In any case, the arrested career growth of women physician-researchers is perhaps the most crucial driver of the widening gender gap in critical care authorships. Recent studies indicate that the odds of female co-authorship are 1.9-fold higher when the senior author is female [16, 17]. With the dwindling number of women in leadership positions within the critical care workforce [26], further exacerbation of the gender gap in authorship is expected.

Statistics related to racial and ethnic minorities in critical care research are somewhat more mystifying, as tracking the race and ethnicity of authors is relatively new. Structural racism, including inequalities in grants and funding opportunities for research [35,36,37], is a systemic barrier to researchers from Black and other racial minorities. For instance, White applicants had a 19% funding rate for the R01 award from the National Institutes of Health, while Black participants had a funding rate of 11.8% [38]. Similarly, while White women researchers were as likely as White men to receive an R01 award from the National Institutes of Health, non-White women were less likely to receive funding than White women [35].

More recently, Ginther et al. [39] showed that Black researchers reported fewer publications in their R01 award application that were less frequently cited than those included by White researchers in their applications. This explained, at least in part, the Black/White funding gap, and the authors hypothesized that Black researchers might not receive the same research training and mentoring opportunities in their doctoral programs [39]. Indeed, another study by Osseo-Asare et al. [40] seems to support the notion that minority physicians have limited training and mentorship opportunities. In the current study, race was significantly associated with educational attainment; Arab, Asian, Hispanic, and White authors were more likely to have a medical degree, while Black authors were likelier to report others/unknown degree status.

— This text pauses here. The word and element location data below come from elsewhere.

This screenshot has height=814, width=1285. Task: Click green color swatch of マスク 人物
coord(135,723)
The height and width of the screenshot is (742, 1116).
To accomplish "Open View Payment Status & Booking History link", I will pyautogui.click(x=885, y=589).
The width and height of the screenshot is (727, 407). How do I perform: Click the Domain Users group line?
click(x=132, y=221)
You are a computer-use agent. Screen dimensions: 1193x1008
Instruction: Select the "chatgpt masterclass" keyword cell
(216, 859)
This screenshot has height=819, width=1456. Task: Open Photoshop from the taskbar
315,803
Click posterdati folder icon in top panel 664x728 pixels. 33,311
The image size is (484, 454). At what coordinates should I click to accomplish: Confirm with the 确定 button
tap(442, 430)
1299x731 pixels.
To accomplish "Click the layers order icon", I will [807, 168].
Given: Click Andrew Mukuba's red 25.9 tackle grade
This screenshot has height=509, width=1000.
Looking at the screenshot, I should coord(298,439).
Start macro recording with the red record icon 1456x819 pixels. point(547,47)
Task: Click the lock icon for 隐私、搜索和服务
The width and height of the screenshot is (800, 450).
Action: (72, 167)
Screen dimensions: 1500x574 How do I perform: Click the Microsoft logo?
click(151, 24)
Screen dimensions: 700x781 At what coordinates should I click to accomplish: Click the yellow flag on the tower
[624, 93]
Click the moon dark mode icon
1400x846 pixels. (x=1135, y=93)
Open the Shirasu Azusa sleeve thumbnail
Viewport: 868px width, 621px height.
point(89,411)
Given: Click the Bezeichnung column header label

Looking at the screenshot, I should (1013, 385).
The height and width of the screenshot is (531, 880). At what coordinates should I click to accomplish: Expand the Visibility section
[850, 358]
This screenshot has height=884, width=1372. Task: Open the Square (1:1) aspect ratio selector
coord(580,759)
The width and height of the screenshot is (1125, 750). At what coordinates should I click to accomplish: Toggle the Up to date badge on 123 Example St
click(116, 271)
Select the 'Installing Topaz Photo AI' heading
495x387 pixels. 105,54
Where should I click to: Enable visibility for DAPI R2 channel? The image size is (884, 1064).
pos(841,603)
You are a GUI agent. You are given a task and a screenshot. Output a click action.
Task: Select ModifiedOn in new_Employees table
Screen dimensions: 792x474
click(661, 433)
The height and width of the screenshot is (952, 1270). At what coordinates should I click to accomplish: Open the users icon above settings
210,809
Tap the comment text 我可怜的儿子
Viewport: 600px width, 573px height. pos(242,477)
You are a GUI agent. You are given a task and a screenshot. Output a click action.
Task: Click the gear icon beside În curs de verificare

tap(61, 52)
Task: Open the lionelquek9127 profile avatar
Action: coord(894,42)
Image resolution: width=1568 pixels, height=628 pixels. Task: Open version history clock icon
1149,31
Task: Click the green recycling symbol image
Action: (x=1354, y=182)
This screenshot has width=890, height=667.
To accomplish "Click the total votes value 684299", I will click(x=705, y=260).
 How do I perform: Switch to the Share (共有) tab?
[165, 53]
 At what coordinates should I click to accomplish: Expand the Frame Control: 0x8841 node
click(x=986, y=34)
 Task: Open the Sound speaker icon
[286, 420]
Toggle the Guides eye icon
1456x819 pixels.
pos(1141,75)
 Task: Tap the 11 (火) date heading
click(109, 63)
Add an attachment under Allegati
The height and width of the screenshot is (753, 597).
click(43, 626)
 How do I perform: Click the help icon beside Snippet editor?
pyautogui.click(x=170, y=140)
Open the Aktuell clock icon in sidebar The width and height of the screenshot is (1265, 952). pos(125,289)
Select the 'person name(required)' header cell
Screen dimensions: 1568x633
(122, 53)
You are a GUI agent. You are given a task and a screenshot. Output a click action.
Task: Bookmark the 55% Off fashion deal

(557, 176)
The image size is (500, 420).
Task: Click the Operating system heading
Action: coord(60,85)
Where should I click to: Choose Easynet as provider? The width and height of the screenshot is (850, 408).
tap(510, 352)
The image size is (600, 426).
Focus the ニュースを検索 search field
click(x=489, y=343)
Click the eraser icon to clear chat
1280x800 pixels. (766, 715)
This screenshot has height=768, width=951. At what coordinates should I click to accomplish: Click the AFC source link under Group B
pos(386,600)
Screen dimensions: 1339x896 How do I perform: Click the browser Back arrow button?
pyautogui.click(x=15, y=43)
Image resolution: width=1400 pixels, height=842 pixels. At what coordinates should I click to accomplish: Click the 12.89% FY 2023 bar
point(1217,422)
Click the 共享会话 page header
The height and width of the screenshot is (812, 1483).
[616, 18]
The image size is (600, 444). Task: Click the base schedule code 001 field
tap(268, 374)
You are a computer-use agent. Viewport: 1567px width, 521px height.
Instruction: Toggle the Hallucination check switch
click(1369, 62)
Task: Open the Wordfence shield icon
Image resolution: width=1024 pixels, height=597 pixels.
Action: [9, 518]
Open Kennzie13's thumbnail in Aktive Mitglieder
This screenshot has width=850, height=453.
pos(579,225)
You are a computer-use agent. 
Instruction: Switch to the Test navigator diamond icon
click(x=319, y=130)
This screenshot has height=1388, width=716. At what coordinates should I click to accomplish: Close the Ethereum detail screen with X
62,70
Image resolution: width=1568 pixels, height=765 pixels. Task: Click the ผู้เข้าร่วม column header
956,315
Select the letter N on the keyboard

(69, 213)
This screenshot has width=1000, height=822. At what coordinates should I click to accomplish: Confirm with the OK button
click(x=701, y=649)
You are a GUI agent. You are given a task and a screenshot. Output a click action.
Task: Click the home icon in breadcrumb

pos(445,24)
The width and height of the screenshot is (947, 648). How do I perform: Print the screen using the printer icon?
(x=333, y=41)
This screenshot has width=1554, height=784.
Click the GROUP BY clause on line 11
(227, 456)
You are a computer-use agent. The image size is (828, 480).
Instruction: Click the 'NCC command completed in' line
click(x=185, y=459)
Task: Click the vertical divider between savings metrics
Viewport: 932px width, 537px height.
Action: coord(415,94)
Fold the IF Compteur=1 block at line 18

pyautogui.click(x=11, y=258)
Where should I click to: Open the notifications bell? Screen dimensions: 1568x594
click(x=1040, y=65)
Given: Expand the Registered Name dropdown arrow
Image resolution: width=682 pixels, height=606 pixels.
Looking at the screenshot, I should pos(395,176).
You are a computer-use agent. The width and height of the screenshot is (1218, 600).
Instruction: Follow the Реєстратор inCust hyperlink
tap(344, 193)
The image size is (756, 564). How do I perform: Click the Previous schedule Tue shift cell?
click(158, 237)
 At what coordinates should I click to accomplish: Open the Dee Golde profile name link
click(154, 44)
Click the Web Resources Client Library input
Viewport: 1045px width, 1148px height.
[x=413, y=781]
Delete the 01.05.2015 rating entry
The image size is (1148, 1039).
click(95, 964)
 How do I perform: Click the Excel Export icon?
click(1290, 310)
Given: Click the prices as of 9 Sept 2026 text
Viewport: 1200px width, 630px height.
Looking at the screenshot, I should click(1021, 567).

Because our analysis was not limited to the United States and we sampled studies from all countries, our findings must also be considered in the context of countries with predominantly non-White populations, poorer gender representation in the research workforce, and with institutions considered less prestigious than in high-income countries. Scientists from prestigious organizations benefit the most from a fast-track peer-reviewed process, especially with single-blinded review procedures in place [33]. Moreover, some studies have documented global disparities in underrepresentation, with fewer journal submissions coming from low- and middle-income countries and the most underrepresentation of authorship occurring in low-income countries [33, 41].

Limitations

This research has several limitations. While factors contributing to the underrepresentation of female and minority researchers in high-impact journal articles are a well-researched area, factors contributing to lower participation rates cannot be established in this research study. The data may not include all prospective studies published in the 12 journals selected between 2010 and 2021. However, employing software for article selection minimizes researcher bias in the process. Although a manual process was used to confirm the author's gender, there is room for human error, given that this study analyzed a pool of 2796 authors. Finally, by examining only males and females, this research excludes non-binary, trans, and non-conformity individuals.

Conclusion

The findings of this study confirm previous empirical evidence that females and minorities have not yet reached equality in research compared to their White male counterparts. Demonstrating gender and racial disparities in high-impact critical care journals underscores the need for revised policies and strategies to encourage greater gender, racial, and ethnic diversity in peer-review processes and scholarly research fields. In addition to increased transparency, mitigation strategies could include review teams that are gender- and racially balanced. Increasing funding and grant opportunities in addition to educational, career, and mentoring experiences in those most underrepresented should be among the top institutional priorities to promote gender, racial, and ethnic equality, and justice.